:: What you need to do ::
Everything from the line containing "The height and width of the screenshot is (317, 631)." through the final line of the listing below should be given again, word for word, and nothing else.
= Beginning of Section =
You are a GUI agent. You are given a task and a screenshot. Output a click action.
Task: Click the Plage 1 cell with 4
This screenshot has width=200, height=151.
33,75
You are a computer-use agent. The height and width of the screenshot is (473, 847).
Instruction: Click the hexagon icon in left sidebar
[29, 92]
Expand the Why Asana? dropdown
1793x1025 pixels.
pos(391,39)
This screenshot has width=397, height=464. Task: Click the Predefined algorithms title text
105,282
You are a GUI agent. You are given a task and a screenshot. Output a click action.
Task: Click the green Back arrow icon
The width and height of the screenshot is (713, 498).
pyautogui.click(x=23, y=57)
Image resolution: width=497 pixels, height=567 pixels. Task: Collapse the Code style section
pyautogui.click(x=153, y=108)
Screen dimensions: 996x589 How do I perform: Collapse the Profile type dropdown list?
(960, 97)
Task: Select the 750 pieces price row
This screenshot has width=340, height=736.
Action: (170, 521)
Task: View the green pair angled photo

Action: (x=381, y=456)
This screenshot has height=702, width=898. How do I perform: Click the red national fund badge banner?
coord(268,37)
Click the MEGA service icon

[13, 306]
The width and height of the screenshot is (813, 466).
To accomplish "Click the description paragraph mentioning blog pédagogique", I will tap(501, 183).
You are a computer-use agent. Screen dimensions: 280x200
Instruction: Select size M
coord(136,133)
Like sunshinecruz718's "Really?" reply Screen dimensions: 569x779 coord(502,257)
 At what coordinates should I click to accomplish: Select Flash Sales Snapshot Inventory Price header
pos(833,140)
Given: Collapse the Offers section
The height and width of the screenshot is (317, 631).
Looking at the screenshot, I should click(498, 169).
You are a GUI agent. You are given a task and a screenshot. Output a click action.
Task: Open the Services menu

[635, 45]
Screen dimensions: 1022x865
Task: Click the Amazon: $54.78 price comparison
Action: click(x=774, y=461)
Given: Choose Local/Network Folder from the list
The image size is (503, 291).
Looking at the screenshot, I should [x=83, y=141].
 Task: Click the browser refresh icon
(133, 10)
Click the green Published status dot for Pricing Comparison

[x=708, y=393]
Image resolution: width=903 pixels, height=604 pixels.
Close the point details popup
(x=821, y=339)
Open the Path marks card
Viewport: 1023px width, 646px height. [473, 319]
= End of Section =
:: Task solution ::
The height and width of the screenshot is (317, 631).
Looking at the screenshot, I should click(498, 169).
You are a GUI agent. You are given a task and a screenshot. Output a click action.
Task: Open the Services menu

[635, 45]
Screen dimensions: 1022x865
Task: Click the Amazon: $54.78 price comparison
Action: click(x=774, y=461)
Given: Choose Local/Network Folder from the list
The image size is (503, 291).
Looking at the screenshot, I should [x=83, y=141].
 Task: Click the browser refresh icon
(133, 10)
Click the green Published status dot for Pricing Comparison

[x=708, y=393]
Image resolution: width=903 pixels, height=604 pixels.
Close the point details popup
(x=821, y=339)
Open the Path marks card
Viewport: 1023px width, 646px height. [473, 319]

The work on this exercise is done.